◆ **Required actions**
1. Summarize the writing tips below in two sentences.
2. Proceed with the writing tips below, picking up from the point where they stop.

┌─ Quoted text

- A writer should write 'something' everyday, even if it's just a page. Sometimes life gets in the way and if you don't make time, it can be difficult to get back on track and stay focused. –Angela Ashton
- Don't allow distractions such as phones or social networks while writing. –KD Fisk
- Don't limit yourself. –KD Fisk
- I like to read aloud when I'm editing, it slows me down and often I can find mistakes I've missed—it's also good to hear how sentences sound when spoken for rhythm. –Ute Carbone
- My main writing tip is Never give up, never surrender (and it is a super cool Galaxy Quest reference) truly though, you have to want it to get it. And that means you will face rejection and just need to keep on, keeping on. –Colleen Laughlin
- Turn off Editor Brain and let Writer Brain rule. Let your first draft be messy. Edit later. –Celia Breslin
- Write a lot, then write some more. I write about three pages for every page that ends up in the story. –Ute Carbone
- Write every day. I wish I could live up to this one. I don't. I do write each day... that I can write. That I want to write. Other days, not so much. Discipline in this arena eludes me - I write when the words knock on my brain insisting on their right to emerge. When they don't, when the words seem deeply buried, I read. When I need inspiration, I read. When I am lost in uncertainty as to how to proceed with a manuscript, I read. Perhaps this should be "write or read or both every day. –Elizabeth Fountain
- Write what you love. This one truly works. Love begets effortless writing. Write what you love, love what you write, and the rest will follow. –Elizabeth Fountain
- Write every day. –Celia Breslin
- When I get stuck on character motivation, I'll write from that character's point of view, to answer some questions. I've also had them 'write me letters' about what they're thinking. –Ute Carbone
- Take breaks if writing is stressing you. –KD Fisk
- My latest trick is to download the manuscript to my kindle and read it there, the different format gives me a new perspective while editing. –Ute Carbone
- Feel free to write anything in the first draft, that's what revisions are for. –KD Fisk
- Don't get distracted!! *cringe* –Angela Ashton
- Always schedule time for writing. –KD Fisk
- Read: reading lots of books, and lots of different styles, authors, and genres, will help you develop an ear for "voice". If you're the kind of person, like me, who isn't able to sit down with a good paperback and are always "on the go", invest in audiobooks. Listen to them in the car, when you're grocery shopping, at the gym, etc. –Brantwijn Serrah
- Take a writing class. Classes benefit every writer at any stage of development. Learn how to structure writing, learn correct grammar and syntax, learn how to write from different prompts and challenges. Even if you are one of those blessed individuals who just has a knack for writing, a writing course will help you hone your talent into something even better. –Brantwijn Serrah
- Two most common things I see are 1. lack of dialogue while the author begins the book with too much backstory and 2. use of passive voice i.e. was, being, have been, were. It is easy to check on most writing programs for percentage of passive voice used in a manuscript. Anything over 1% is too much. –Veronica Helen Hart
- Remember the five senses in your scenes. –Michael W. Davis
- Write what you know. This seems to be the most common advice given to writers, and it's sound. But if you are like me, you also want to write what you don't know, write what you seek to learn, write that which you crave to discover. Let writing be your exploration of all aspects of this expansive human life. –Elizabeth Fountain
- Preparation, the first phase in writing, this is largely right hemispheric and active. Freeing yourself at this in this stage, research whatever relates to your story. Plunge into your depths. Open yourself to the emergence of inspiring ideas and emotions. Surrender uncritically to and become absorbed in the story. Tempting as it may be, set aside critical thinking. No matter how incongruous, minute or absurd, record budding ideas as they arise. The end product will be a crude collection of ideas, dialogue, etc., in no specific order. This will be the bedrock upon which you will erect a story structure. –Alan Joshua, Website
- Dialog tag vs. dialog beat
As an editor, I encountered this problem in many manuscripts: writers often confuse dialog tags with dialog beats. This is a grammar problem, easily fixed.

└─
┌─ Information provided

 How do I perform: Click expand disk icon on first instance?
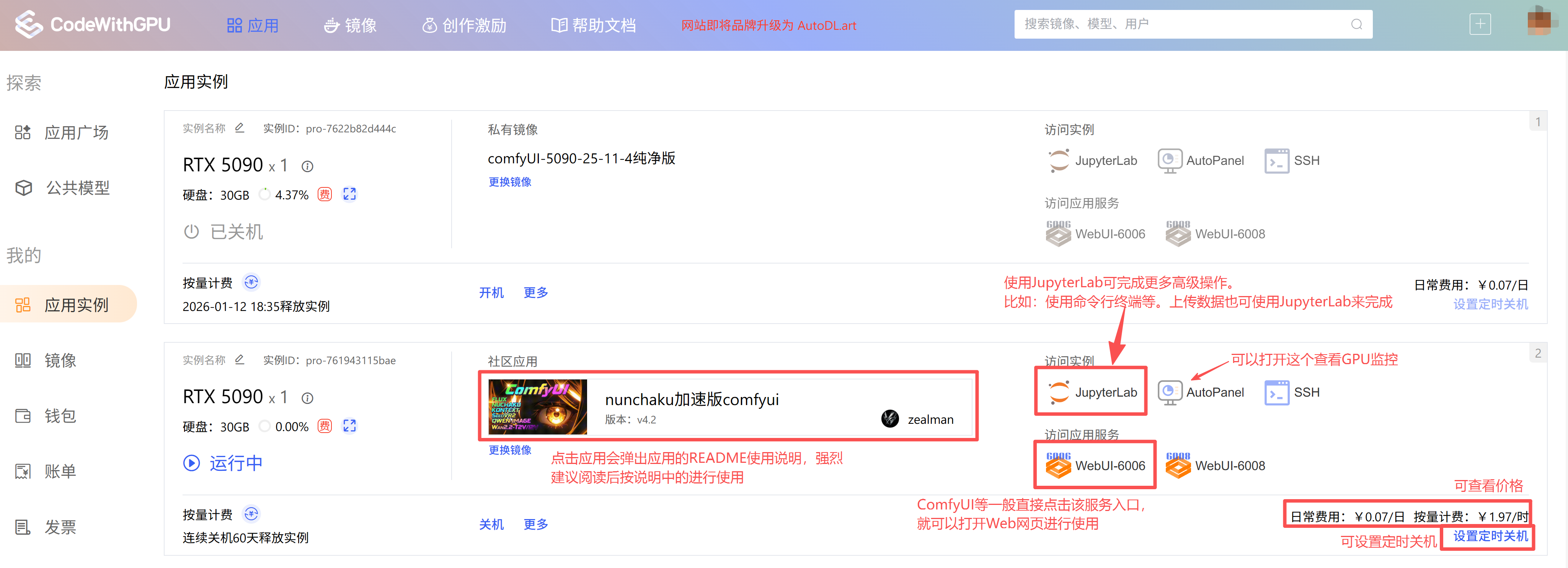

└─

◆ **Response list**
1. Several writers share short advice on the craft, such as writing every day, avoiding distractions like phones and social networks, and letting a first draft be messy before editing it later. Others recommend reading aloud while editing, reading widely to develop an ear for voice, taking a writing class, and keeping passive voice under one percent of a manuscript.

2.
A dialog tag is an indication of who is talking. It could appear before or after a line of dialog and it could include any verb that produces language: said, whispered, commented, asked, etc. In all cases, a tag is a part of dialog and it uses commas to separate it from the dialog proper. Below are several examples with the correct grammar and punctuation:
Sarah said, “I think you’re right, Kat.”
“I’m hungry,” she whispered.
“I hate you,” he shouted, “more than anyone else in the world!”
Unlike the dialog tags, a dialog beat is a piece of action that sometimes accompanies speech. The verb in a beat could be any verb except the ones producing language (said, shouted, demanded, and so on). Any dialog beat is an independent sentence and must be treated as such with punctuation. The examples below use the same lines of dialog as the above, but instead of the tags I use the beats, which changes punctuation and capitalization.
Sarah laughed. “I think you’re right, Kat.”
“I’m hungry.” She turned to the wall.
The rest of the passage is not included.